## What needs to be done
What lines of the data below include the word "item"? Report them by copying each.

[[ Information supplied, beginning ]]

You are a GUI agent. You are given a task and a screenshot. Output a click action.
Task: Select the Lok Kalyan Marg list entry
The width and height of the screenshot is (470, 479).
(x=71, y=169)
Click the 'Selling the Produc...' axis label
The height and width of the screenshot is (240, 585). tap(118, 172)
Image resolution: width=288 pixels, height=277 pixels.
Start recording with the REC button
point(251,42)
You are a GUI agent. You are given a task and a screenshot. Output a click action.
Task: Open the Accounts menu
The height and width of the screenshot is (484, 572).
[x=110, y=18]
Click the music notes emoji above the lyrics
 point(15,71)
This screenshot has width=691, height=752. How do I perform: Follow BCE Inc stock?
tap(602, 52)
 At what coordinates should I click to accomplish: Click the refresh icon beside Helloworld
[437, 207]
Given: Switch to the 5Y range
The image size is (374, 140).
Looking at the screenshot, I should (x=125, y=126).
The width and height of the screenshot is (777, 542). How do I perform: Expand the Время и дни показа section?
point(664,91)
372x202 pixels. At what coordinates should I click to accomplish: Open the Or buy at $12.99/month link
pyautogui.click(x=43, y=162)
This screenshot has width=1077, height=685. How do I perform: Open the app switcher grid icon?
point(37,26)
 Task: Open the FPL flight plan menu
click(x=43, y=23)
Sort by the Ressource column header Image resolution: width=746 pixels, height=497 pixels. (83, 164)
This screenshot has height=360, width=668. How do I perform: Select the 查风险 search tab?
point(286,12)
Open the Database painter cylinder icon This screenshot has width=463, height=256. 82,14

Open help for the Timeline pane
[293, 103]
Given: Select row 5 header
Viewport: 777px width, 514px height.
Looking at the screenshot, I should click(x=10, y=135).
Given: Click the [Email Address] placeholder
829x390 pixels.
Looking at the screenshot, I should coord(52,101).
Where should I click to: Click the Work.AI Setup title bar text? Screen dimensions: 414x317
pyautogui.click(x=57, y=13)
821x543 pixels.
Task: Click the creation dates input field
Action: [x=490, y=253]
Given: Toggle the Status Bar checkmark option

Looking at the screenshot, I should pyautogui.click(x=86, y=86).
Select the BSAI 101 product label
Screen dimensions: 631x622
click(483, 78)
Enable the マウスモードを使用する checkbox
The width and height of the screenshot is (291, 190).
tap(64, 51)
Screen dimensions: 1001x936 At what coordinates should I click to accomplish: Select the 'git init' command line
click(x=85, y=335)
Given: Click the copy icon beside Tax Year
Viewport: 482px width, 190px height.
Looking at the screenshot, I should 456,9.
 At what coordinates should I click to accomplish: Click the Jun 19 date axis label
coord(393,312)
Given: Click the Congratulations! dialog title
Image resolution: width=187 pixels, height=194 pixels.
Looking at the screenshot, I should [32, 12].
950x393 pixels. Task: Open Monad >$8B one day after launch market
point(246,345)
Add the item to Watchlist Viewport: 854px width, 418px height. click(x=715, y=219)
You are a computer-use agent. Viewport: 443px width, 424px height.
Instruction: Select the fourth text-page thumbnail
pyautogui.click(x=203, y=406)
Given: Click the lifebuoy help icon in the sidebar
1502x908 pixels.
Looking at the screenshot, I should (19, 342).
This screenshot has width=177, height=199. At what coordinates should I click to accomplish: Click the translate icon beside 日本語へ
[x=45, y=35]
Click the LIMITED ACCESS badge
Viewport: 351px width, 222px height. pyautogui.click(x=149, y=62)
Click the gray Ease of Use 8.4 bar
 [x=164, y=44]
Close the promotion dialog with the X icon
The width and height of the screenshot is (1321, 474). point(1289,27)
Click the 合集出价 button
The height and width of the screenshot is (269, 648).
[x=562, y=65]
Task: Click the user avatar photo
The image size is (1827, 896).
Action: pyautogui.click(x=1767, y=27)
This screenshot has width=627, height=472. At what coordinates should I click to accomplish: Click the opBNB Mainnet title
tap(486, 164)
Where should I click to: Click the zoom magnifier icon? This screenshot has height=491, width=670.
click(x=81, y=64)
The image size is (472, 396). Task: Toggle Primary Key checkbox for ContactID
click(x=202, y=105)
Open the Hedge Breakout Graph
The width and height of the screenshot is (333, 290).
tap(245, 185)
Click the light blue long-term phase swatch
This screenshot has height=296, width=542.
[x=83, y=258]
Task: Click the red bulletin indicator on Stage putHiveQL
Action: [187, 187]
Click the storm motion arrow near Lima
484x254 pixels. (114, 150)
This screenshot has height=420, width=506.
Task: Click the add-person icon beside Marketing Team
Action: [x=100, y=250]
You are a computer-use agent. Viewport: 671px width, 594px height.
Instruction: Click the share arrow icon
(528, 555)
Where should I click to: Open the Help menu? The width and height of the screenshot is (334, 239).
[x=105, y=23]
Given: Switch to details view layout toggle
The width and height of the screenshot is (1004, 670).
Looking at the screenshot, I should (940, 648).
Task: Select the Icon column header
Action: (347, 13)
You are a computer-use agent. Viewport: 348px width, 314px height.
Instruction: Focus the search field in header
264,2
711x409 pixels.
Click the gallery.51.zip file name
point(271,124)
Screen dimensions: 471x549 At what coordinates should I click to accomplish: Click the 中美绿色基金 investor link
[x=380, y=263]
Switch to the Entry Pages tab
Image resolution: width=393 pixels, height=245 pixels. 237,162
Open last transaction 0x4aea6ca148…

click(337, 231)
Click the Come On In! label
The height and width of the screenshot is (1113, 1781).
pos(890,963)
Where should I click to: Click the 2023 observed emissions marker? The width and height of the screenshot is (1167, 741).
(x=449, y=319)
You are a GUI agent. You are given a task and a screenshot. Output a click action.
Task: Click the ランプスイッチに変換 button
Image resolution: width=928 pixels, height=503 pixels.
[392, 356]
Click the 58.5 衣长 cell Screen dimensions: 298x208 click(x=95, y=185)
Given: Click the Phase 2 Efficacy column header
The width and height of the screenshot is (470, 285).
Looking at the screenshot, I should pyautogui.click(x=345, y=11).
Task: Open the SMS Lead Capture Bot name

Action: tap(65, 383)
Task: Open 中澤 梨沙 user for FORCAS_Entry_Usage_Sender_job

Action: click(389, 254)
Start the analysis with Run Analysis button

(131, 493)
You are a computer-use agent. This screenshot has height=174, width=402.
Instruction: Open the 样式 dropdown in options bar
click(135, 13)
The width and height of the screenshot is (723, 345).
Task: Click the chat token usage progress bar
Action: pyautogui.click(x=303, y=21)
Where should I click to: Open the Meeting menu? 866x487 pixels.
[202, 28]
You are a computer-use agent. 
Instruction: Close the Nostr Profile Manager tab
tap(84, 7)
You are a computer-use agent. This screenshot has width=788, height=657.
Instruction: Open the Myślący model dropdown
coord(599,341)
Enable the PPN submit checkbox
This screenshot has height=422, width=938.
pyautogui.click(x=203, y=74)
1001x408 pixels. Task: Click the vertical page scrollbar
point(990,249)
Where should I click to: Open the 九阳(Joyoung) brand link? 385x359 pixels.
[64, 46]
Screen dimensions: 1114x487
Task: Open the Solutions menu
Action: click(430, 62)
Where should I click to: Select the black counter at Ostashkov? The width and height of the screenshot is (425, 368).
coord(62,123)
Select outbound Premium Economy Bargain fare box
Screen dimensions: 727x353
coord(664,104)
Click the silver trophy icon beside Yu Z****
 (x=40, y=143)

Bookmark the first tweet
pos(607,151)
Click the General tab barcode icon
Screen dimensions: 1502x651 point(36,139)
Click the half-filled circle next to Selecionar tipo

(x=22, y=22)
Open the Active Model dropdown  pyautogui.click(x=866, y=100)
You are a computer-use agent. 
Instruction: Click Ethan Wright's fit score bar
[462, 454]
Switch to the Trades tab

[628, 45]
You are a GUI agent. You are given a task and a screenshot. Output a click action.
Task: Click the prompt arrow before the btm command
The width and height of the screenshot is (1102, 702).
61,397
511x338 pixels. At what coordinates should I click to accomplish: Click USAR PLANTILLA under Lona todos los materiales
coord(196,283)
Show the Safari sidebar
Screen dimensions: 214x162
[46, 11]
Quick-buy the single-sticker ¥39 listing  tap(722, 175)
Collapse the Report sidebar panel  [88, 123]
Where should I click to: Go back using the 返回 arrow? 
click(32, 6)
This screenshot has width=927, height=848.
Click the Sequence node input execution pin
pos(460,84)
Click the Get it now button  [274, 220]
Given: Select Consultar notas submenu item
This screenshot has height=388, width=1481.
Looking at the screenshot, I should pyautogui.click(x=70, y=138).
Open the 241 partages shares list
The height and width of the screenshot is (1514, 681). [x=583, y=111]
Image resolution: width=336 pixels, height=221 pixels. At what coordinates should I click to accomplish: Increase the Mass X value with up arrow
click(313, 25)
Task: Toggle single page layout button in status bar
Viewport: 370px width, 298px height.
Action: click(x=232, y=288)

[[ Information supplied, end ]]

## Solution for this task
Add the item to Watchlist Viewport: 854px width, 418px height. click(x=715, y=219)
Given: Select Consultar notas submenu item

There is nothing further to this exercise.